We are moving in a world, nay we are parts of a world, through which God is always manifesting himself, in which God is always putting forth his energy! Our own life, instead of being a limited vulgar thing made by ourselves, is in the closest contact with Divine mysteries, with the Divine infinity! Our feeling therefore ought to be one of reverence for our mutual obligations and affections, for ourselves and our doings! And this mystical mode of regarding life, instead of being dreamy and unwholesome, has an immediate and most salutary bearing on practical morality. In order that we may do our duty faithfully, we greatly need, not only a persuasion that certain rules are for the best, but a constraining sense of obligation, a deep feeling of reverence. And it was with this that St Paul reinforced the accepted teaching of morality. Others could say, Let the husband treat his wife with the love of the stronger, and let the wife pay back to her husband the love of the weaker. Or they could say, Let parents bring up their children kindly and wisely, and let children obey and honour their parents. Or, Let masters be just and considerate, and let servants be loyal and honest. But then we know what terrible difficulties hinder us in the discharge of our duties, how much irritation is apt to be engendered between those who are thrown most closely together, how men are plagued by arrogance, obstinacy, jealousy, indolence, perverse or passionate desire. Against such influences, with the ready sophistry of excuses which they command, maxims based upon calculations about the general happiness are apt to prove weak. The Christian teacher says, Remember the Lord your God. You have to do with the Father, with Christ, with the Holy Spirit. The secrets of the heart are naked and open to the eyes of him with whom we have to do. Remember that God has brought you, man and wife, together. You were indeed mutually attracted, but this was a part of God’s instrumentality for making you man and wife. And this relation into which you have been brought is, depend upon it, a very solemn one. It is not one of pleasure only; it is one of blessed heavenly discipline. Don’t imagine you are free to do as you please. Your faithfulness is due not only to each other but to the Lord. You who are parents, be sure that it is God who has given you your children. You are to bring them up for him.

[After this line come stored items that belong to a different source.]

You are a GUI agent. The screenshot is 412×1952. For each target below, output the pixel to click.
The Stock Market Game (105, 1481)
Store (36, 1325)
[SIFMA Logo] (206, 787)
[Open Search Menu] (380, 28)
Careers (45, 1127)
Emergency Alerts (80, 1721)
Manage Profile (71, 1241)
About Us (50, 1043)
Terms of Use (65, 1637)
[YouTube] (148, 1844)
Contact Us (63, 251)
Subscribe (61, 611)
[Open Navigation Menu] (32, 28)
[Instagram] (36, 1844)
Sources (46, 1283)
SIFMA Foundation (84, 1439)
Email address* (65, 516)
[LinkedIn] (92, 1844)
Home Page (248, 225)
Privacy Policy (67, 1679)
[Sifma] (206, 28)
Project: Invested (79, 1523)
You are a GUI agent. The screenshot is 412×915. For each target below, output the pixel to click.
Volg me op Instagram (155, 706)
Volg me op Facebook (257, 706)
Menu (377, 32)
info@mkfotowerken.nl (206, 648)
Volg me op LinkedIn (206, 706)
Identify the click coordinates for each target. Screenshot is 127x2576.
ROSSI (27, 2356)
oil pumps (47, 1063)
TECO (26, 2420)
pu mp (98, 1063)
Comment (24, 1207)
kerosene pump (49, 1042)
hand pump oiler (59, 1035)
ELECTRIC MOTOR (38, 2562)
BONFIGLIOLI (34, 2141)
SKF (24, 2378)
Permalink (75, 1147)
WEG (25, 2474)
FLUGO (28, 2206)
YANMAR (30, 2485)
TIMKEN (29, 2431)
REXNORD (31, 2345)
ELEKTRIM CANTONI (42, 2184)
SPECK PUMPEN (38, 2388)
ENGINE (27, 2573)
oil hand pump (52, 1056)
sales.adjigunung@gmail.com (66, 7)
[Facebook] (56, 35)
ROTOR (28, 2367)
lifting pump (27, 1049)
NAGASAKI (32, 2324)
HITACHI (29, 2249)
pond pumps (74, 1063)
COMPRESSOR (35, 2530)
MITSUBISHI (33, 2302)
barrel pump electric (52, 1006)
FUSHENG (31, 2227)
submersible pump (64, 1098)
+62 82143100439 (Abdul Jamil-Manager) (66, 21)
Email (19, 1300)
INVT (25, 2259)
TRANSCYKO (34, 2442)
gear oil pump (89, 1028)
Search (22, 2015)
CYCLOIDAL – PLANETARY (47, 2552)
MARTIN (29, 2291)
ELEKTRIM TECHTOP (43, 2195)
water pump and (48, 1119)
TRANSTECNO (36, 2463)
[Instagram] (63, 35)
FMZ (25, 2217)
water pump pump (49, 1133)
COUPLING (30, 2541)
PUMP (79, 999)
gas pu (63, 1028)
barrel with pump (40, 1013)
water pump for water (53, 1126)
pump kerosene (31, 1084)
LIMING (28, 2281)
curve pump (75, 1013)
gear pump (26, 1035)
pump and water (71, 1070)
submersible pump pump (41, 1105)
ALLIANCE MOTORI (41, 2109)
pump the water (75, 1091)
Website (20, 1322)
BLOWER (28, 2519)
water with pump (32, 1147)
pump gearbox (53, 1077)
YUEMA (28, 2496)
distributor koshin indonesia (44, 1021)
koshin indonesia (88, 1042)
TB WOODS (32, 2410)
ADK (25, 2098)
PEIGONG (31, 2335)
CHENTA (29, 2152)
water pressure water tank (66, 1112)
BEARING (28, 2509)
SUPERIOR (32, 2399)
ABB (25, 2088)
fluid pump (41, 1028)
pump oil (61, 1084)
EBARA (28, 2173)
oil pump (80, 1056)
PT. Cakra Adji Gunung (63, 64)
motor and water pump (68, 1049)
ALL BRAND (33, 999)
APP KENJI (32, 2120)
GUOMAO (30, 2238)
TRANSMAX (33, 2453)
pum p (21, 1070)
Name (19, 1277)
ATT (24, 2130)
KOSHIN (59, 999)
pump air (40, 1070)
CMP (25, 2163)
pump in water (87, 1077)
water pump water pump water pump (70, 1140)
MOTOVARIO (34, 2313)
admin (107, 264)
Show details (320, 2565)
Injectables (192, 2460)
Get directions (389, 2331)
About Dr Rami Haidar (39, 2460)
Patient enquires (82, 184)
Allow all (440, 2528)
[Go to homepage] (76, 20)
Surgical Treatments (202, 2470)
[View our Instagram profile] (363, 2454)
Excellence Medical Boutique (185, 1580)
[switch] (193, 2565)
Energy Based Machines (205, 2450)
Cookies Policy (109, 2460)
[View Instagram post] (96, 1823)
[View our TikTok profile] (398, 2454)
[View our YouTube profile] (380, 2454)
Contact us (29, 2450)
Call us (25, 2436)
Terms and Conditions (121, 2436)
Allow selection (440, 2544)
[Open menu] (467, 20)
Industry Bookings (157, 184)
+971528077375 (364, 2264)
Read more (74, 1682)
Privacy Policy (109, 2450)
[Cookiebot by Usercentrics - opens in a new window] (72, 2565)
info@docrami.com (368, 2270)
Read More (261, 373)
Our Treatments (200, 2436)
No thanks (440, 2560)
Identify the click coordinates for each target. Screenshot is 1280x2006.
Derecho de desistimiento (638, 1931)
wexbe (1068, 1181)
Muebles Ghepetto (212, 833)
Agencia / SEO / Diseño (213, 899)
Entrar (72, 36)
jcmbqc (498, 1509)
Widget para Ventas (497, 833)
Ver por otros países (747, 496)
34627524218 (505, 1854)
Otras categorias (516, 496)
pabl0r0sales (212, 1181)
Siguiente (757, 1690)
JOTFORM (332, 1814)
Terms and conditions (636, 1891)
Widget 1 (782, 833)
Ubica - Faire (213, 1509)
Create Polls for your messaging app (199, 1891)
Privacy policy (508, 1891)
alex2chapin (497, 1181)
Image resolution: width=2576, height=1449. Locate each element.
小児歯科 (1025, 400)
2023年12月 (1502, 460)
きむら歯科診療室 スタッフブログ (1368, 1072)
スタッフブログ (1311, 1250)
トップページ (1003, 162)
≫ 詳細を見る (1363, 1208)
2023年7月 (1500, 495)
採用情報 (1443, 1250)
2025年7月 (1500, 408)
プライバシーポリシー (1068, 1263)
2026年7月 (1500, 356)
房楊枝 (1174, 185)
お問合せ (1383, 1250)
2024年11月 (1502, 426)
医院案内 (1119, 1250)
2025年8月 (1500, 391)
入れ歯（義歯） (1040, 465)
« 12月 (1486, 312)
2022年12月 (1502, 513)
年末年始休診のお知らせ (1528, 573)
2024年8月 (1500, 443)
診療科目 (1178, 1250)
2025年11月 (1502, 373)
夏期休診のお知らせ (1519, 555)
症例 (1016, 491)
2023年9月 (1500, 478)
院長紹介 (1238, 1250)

They are not to be your playthings, or objects for your pride to feed on; they are God’s children as well as yours. It will be no trifling matter for you, if you by neglect or selfishness manage to alienate them from God. Children, respect the parents whom God has set over you. He is your heavenly Father, they are parents through whom he teaches you what his fatherhood is. See in them not only such earthly creatures as they may happen to be, but representatives and ministers of God. Masters, bear in mind that you are God’s commissioners, appointed to see that some of his work is done. Beware of selfish arrogance. Expel it by the remembrance of your Master in Heaven.

Servants, the just commands which come to you are not the wilfulness of one whose better fortune you may envy and resent, but the commands of the heavenly Master who makes the universal order. Obey, not only for the sake of the earthly superior under whom you are placed, or in proportion to his worthiness, but with the devout and loyal submission of the heart to God.

Brethren, when you hear this Christian enforcement of your common duties, let not fear alone enter into your hearts, though you may well revere with trembling. Surely in these views of life there is light and hope also. We have the privilege of looking up to the Source of health and strength. Our affections may be refined, purified, made heavenly. Our prospects are not buried in the grave. If we let Christ unite us according to his law to those around us, we may know Christ the better through them, we may know and love them the better through Christ.